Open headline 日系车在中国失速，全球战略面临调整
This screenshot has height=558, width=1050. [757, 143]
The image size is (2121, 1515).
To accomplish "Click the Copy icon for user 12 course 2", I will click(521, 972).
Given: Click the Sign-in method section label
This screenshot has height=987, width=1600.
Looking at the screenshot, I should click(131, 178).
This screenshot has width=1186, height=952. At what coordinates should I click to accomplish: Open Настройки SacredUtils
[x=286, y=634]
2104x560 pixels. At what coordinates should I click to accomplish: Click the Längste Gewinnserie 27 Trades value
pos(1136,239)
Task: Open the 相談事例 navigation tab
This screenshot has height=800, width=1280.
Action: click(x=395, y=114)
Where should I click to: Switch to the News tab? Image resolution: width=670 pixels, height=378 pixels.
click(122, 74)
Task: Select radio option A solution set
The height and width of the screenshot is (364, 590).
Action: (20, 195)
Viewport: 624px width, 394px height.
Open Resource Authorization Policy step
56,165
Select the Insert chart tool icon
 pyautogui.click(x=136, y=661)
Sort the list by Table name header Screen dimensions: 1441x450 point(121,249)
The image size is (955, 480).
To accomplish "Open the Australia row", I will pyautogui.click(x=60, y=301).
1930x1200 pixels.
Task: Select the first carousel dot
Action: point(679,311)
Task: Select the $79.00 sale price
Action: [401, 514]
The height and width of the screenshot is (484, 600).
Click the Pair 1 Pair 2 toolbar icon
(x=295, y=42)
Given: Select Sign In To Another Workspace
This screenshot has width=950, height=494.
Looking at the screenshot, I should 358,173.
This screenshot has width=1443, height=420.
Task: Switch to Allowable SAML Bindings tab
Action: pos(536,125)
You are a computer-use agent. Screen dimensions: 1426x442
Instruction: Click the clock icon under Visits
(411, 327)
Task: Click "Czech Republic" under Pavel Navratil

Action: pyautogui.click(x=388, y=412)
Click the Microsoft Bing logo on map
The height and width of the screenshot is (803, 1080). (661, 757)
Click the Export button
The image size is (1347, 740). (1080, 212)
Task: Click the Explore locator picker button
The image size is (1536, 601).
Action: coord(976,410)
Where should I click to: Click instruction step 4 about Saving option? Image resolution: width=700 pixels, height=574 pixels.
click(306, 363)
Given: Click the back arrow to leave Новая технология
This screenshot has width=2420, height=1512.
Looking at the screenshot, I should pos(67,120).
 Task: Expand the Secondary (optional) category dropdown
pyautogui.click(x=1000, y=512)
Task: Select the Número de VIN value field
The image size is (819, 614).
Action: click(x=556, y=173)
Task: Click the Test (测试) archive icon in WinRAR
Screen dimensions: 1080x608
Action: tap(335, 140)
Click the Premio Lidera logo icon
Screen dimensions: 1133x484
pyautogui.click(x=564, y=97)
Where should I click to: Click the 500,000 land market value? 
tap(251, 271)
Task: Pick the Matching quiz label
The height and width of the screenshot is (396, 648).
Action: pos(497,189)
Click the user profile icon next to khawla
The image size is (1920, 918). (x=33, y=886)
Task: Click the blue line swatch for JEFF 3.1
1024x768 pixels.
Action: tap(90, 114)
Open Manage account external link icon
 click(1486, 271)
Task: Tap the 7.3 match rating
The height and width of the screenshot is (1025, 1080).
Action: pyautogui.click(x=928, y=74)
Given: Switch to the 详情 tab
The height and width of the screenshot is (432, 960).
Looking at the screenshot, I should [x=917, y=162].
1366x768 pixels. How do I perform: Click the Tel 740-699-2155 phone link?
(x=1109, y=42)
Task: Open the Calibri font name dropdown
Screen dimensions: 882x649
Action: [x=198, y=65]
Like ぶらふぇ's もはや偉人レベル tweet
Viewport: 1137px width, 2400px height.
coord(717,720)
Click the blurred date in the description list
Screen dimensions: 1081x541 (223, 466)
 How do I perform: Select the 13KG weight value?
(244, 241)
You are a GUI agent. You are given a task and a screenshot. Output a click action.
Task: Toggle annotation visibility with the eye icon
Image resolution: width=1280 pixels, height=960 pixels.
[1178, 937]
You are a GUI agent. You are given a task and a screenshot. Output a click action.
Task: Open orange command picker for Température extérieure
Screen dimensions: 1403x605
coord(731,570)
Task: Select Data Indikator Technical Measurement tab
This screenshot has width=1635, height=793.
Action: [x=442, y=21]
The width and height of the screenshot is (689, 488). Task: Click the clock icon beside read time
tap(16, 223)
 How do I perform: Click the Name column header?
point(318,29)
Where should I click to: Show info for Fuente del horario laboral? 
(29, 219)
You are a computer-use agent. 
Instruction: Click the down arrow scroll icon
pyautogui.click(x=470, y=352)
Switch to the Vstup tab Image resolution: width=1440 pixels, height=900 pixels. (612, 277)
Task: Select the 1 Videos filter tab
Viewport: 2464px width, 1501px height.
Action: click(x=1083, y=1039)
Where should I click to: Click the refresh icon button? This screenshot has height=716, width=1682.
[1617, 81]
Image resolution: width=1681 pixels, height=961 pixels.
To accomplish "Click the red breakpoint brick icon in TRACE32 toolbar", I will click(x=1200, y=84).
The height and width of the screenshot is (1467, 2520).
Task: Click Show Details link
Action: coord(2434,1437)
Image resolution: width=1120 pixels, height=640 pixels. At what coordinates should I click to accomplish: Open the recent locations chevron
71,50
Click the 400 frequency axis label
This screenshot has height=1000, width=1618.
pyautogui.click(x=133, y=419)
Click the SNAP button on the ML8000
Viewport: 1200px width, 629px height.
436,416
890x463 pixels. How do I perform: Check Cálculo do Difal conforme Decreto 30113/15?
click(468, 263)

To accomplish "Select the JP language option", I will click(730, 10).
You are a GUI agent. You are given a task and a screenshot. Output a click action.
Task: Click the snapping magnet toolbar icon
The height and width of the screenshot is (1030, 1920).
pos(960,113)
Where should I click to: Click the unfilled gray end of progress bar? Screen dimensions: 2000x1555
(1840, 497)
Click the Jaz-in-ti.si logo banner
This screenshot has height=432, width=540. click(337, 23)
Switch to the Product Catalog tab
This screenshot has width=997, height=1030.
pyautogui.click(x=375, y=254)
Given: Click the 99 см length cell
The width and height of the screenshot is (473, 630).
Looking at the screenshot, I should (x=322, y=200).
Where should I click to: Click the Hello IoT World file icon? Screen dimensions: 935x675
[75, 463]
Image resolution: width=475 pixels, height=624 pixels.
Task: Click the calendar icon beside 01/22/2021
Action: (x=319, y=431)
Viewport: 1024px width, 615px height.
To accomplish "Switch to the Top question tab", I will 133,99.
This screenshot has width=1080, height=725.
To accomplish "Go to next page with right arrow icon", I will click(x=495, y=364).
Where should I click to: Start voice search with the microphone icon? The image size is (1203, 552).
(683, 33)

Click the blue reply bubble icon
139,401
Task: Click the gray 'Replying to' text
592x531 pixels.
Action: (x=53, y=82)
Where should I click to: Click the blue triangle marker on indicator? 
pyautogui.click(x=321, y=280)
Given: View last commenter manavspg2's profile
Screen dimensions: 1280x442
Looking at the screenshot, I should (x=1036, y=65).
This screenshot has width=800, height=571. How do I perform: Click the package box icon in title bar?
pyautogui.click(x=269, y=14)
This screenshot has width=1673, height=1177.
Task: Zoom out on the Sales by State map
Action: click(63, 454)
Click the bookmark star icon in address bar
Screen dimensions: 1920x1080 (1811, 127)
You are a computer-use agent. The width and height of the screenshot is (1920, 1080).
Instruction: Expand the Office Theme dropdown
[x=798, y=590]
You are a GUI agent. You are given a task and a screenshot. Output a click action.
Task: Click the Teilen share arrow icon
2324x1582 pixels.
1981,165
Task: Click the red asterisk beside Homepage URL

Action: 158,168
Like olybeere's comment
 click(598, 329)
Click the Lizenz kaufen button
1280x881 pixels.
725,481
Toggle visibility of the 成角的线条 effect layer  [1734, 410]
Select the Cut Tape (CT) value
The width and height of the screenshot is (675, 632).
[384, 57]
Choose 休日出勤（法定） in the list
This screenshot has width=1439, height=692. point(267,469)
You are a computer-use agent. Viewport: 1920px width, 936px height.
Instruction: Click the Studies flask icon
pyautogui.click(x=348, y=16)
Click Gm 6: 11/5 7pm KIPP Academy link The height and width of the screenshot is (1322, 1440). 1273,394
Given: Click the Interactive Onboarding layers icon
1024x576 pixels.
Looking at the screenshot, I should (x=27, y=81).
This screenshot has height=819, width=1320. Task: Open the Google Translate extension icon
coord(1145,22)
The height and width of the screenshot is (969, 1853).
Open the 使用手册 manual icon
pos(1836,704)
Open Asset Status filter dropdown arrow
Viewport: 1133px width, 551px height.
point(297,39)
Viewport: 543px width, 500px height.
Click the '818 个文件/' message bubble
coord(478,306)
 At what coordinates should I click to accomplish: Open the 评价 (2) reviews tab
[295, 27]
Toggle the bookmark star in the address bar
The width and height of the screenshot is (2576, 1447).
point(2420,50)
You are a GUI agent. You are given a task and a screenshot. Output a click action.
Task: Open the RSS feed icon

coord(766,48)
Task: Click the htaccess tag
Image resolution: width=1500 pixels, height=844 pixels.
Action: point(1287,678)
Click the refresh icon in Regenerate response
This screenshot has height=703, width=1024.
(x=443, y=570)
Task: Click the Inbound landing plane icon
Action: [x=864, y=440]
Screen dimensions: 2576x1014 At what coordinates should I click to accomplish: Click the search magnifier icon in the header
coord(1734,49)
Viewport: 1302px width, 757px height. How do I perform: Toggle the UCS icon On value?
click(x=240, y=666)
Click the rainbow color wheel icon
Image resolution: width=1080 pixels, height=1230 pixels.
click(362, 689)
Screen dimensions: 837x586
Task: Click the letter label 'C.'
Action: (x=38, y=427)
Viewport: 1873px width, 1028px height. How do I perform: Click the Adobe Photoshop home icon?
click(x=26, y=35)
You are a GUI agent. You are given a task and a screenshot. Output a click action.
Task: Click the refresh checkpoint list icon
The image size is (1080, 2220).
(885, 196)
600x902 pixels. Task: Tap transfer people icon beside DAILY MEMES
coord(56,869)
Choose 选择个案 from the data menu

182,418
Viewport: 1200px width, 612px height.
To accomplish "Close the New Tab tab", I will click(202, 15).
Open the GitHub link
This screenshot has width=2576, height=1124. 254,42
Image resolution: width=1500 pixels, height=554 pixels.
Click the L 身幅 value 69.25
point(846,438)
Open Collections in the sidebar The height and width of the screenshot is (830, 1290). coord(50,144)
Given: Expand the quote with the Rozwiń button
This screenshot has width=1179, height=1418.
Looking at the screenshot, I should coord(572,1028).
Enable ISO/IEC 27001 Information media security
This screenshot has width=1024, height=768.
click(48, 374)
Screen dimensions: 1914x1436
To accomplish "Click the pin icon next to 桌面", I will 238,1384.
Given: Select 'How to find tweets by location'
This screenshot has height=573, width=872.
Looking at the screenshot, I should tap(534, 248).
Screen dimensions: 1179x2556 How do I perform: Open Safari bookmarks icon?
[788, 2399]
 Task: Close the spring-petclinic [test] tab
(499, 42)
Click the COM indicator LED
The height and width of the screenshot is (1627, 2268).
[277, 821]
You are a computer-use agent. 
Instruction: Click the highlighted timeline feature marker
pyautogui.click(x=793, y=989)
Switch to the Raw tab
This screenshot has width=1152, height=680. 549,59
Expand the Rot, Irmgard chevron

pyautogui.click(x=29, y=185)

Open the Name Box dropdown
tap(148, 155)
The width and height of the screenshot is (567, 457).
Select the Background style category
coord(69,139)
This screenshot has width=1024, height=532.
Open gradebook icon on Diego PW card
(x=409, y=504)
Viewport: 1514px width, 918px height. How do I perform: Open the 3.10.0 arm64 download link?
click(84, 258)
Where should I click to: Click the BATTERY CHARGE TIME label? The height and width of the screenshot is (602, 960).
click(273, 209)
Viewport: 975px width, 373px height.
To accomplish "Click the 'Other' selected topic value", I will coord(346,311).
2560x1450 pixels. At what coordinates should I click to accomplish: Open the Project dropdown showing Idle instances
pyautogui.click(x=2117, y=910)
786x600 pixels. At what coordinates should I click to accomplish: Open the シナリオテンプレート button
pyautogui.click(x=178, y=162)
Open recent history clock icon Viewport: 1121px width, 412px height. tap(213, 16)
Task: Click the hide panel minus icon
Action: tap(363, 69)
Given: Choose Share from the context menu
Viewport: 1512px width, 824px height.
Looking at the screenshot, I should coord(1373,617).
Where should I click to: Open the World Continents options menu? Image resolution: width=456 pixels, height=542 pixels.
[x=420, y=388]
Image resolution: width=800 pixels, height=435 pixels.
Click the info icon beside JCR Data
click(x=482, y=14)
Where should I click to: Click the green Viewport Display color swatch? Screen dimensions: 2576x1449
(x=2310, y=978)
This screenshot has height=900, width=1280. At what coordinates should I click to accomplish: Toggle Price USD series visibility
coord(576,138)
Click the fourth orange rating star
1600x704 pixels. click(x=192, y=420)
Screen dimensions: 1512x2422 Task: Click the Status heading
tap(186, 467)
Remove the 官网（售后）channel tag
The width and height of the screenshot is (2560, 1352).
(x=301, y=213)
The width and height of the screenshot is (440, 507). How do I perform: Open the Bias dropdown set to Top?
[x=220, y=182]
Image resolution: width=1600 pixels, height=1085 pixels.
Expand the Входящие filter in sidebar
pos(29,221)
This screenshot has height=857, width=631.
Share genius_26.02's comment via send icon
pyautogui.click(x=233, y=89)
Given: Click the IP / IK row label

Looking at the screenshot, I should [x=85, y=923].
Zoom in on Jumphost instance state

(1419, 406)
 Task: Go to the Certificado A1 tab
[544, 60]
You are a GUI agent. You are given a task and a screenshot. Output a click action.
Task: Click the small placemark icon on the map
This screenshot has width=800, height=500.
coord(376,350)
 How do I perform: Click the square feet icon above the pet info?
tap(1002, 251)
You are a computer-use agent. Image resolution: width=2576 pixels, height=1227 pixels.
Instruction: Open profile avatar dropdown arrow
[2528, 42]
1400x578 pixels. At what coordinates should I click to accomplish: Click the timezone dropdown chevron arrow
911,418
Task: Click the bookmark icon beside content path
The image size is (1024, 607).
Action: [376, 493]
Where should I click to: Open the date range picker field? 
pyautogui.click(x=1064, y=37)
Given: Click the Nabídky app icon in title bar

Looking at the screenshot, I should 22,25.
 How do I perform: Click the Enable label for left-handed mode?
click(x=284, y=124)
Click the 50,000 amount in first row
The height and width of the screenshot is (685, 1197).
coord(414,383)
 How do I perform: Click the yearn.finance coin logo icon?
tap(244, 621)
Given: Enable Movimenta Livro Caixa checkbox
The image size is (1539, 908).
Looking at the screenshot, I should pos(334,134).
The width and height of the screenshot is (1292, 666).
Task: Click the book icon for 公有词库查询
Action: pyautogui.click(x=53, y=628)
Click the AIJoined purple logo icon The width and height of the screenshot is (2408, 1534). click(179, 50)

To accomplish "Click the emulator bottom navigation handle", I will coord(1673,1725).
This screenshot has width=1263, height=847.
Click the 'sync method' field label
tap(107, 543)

━━━━━━━━━━━━━━━━━━━━━━━━━━━━━━

Aim: Please lay out the part of the records that opens with the line containing "Sort the list" and closes with the line containing "The height and width of the screenshot is (803, 1080)." as a Markdown table with the columns Row and Record line. Number each row, and leave out blank lines.

Response for this exercise:
| Row | Record line |
|---|---|
| 1 | Sort the list by Table name header Screen dimensions: 1441x450 point(121,249) |
| 2 | The image size is (955, 480). |
| 3 | To accomplish "Open the Australia row", I will pyautogui.click(x=60, y=301). |
| 4 | 1930x1200 pixels. |
| 5 | Task: Select the first carousel dot |
| 6 | Action: point(679,311) |
| 7 | Task: Select the $79.00 sale price |
| 8 | Action: [401, 514] |
| 9 | The height and width of the screenshot is (484, 600). |
| 10 | Click the Pair 1 Pair 2 toolbar icon |
| 11 | (x=295, y=42) |
| 12 | Given: Select Sign In To Another Workspace |
| 13 | This screenshot has width=950, height=494. |
| 14 | Looking at the screenshot, I should 358,173. |
| 15 | This screenshot has width=1443, height=420. |
| 16 | Task: Switch to Allowable SAML Bindings tab |
| 17 | Action: pos(536,125) |
| 18 | You are a computer-use agent. Screen dimensions: 1426x442 |
| 19 | Instruction: Click the clock icon under Visits |
| 20 | (411, 327) |
| 21 | Task: Click "Czech Republic" under Pavel Navratil |
| 22 | Action: pyautogui.click(x=388, y=412) |
| 23 | Click the Microsoft Bing logo on map |
| 24 | The height and width of the screenshot is (803, 1080). (661, 757) |